■ Data extract:
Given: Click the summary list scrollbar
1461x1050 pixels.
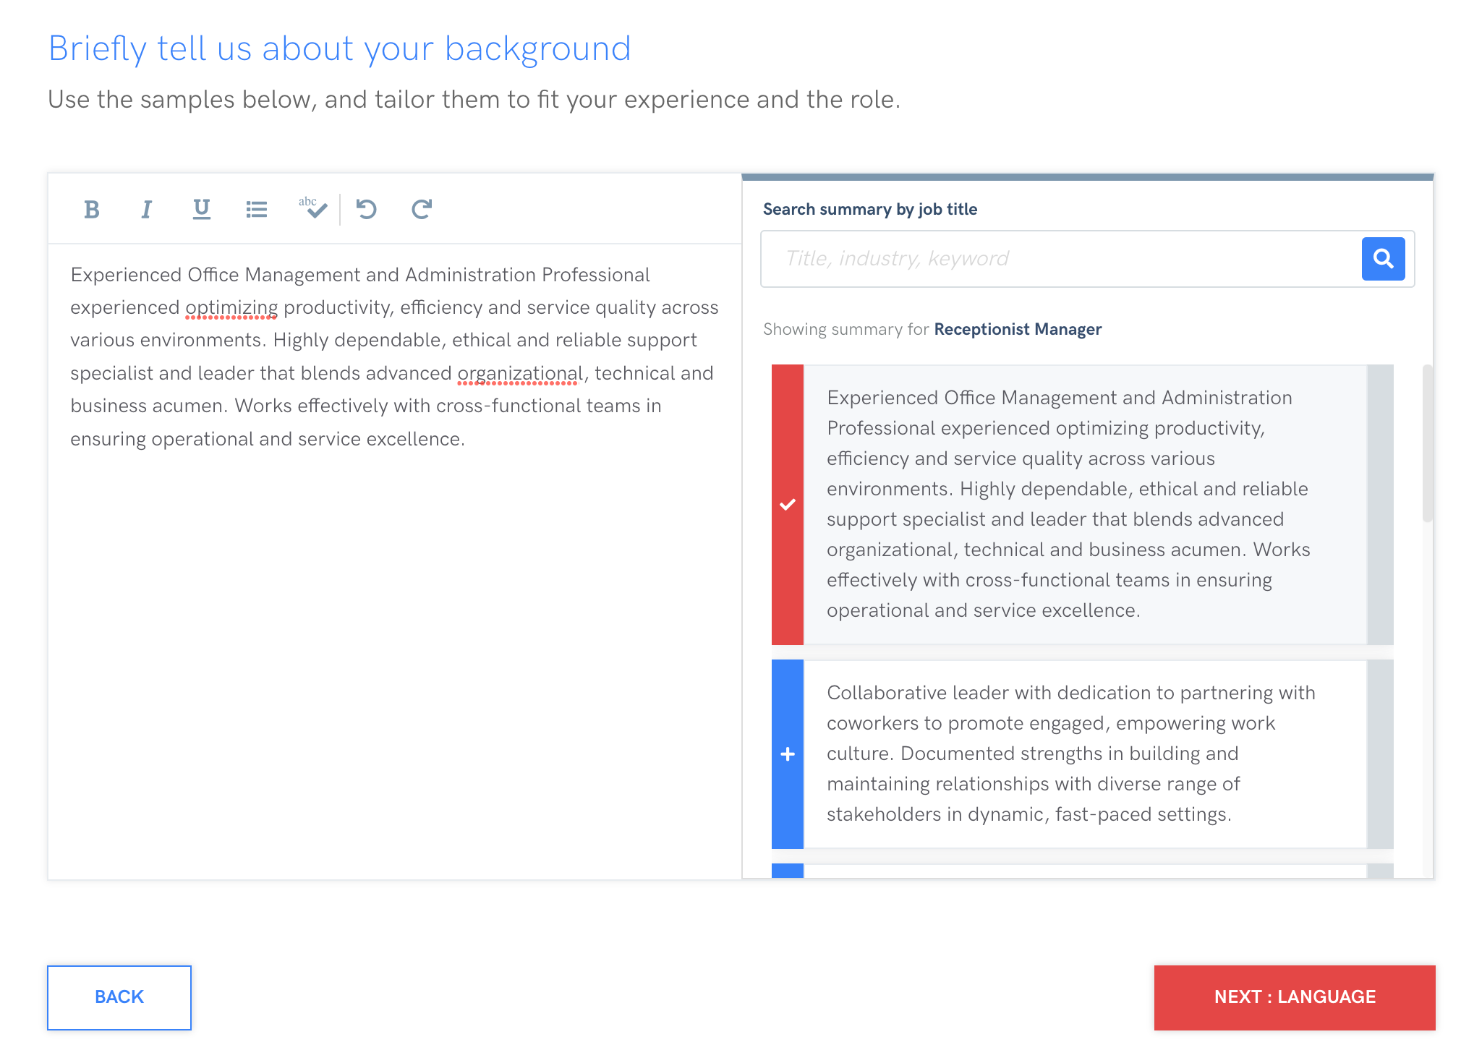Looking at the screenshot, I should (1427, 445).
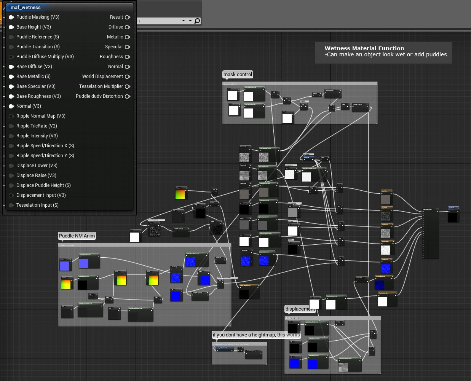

...

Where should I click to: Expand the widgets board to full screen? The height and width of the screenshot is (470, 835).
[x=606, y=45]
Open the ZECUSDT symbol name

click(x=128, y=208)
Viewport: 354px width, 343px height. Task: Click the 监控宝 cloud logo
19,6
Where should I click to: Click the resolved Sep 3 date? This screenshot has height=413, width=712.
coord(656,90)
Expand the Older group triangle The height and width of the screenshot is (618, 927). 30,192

---

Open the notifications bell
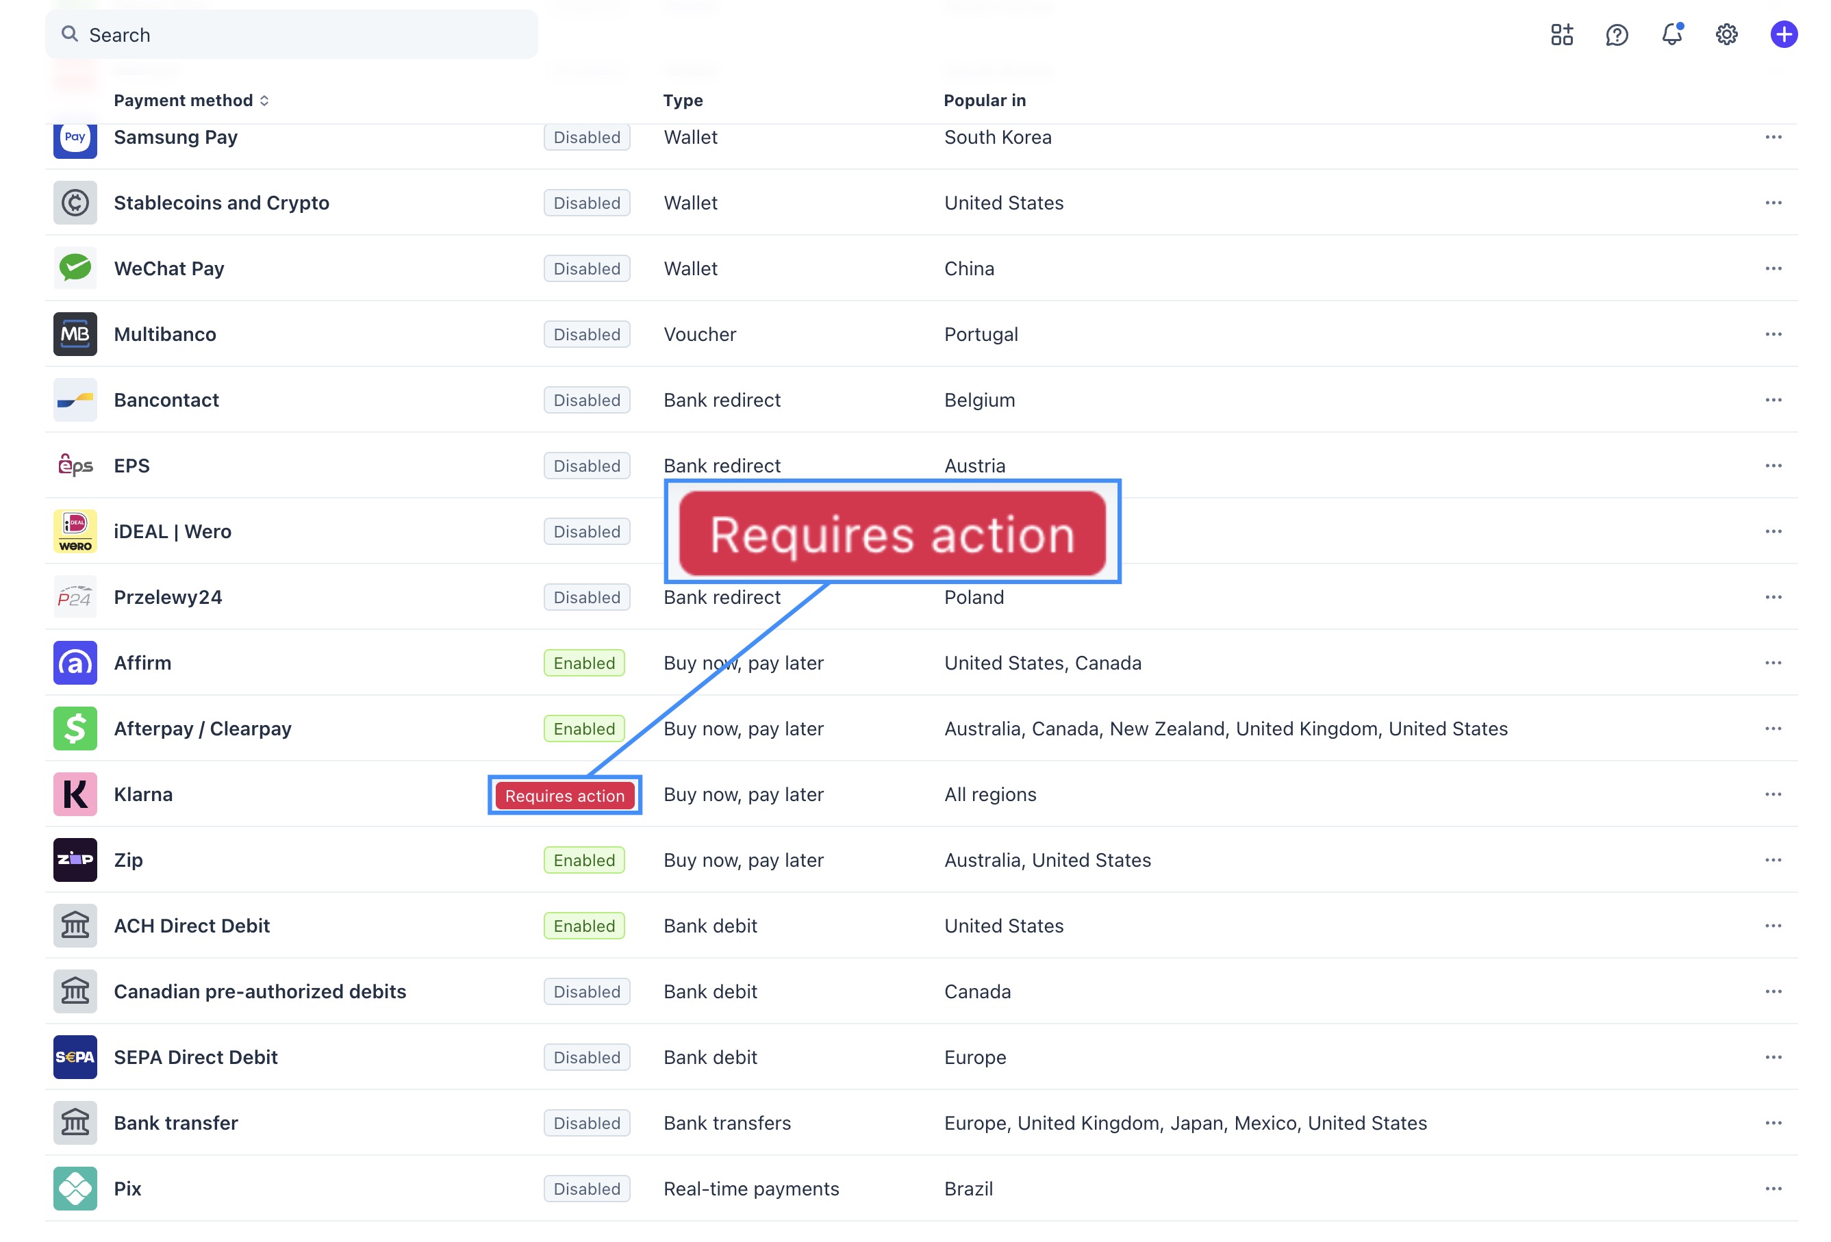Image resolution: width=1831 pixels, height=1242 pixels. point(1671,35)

■ Request: Please update the data starting at the line containing "Viewport: 354px width, 343px" and ending at the line containing "Expand the Older", replacing "screenshot" with "capture" and leaving all else unchanged.

■ Exercise output:
Viewport: 354px width, 343px height. Task: Click the 监控宝 cloud logo
19,6
Where should I click to: Click the resolved Sep 3 date? This capture has height=413, width=712.
coord(656,90)
Expand the Older group triangle The height and width of the capture is (618, 927). 30,192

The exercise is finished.